= Sport for Food =

Nonprofit organisation

Sport For Food is a United Kingdom based non-profit organization centered on utilizing sporting tournaments as a vehicle to support local food banks. The organization is the parent company of both Canada's Five Hole for Food, and the UK's own Footy For Food. Sport for Food was founded by Richard Loat after the success of Five Hole for Food, with Loat believing sport could generally be used as a tool to drive social impact across the globe. Sport for Food states that their mission is to "tackle hunger across the world using grass-roots, street sports as a vehicle for social change that transcends borders, languages, and distance, bringing fans together." At the end of 2013, SFF was accepted into UK Trade & Investment's Sirius Programme Startup Accelerator, and is based out of The Bakery Foundation in London.

== Sub-organizations ==
Sport For Food has two active sub-organizations and a third soon to launch.

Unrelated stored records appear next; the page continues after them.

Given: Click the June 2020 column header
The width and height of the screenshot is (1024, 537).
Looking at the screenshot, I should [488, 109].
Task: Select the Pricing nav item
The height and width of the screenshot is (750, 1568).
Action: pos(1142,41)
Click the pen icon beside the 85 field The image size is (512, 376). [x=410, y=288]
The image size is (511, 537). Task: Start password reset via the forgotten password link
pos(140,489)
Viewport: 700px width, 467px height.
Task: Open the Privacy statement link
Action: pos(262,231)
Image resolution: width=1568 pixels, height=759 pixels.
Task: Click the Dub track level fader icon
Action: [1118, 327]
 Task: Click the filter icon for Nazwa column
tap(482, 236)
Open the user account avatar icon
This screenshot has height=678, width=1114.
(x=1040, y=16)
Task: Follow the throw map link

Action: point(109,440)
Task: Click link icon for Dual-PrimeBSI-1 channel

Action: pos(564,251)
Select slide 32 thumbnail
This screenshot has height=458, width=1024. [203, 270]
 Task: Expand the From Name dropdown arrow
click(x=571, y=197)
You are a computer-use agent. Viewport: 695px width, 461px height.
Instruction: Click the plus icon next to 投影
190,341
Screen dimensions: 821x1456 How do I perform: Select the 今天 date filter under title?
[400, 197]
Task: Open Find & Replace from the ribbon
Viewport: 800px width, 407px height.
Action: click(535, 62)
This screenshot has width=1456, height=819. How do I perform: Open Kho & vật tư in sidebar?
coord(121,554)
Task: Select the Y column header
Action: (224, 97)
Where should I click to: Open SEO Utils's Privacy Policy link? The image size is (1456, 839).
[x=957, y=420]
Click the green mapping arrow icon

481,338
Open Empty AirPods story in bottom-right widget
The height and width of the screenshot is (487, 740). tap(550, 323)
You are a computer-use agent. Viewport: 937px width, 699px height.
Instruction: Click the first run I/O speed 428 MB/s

=== Five Hole For Food ===
Five Hole for Food is the Canadian branch and originator of the SFF concept. Started in 2010, FHFF still runs yearly to this day, and has raised over 500,000 lbs of food for local food banks across Canada.

=== Footy For Food ===
Footy for Food is the UK and Europe-wide branch of the SFF and Five Hole For Food concept. Footy For Food executed its first tour of the U.K. in June 2014.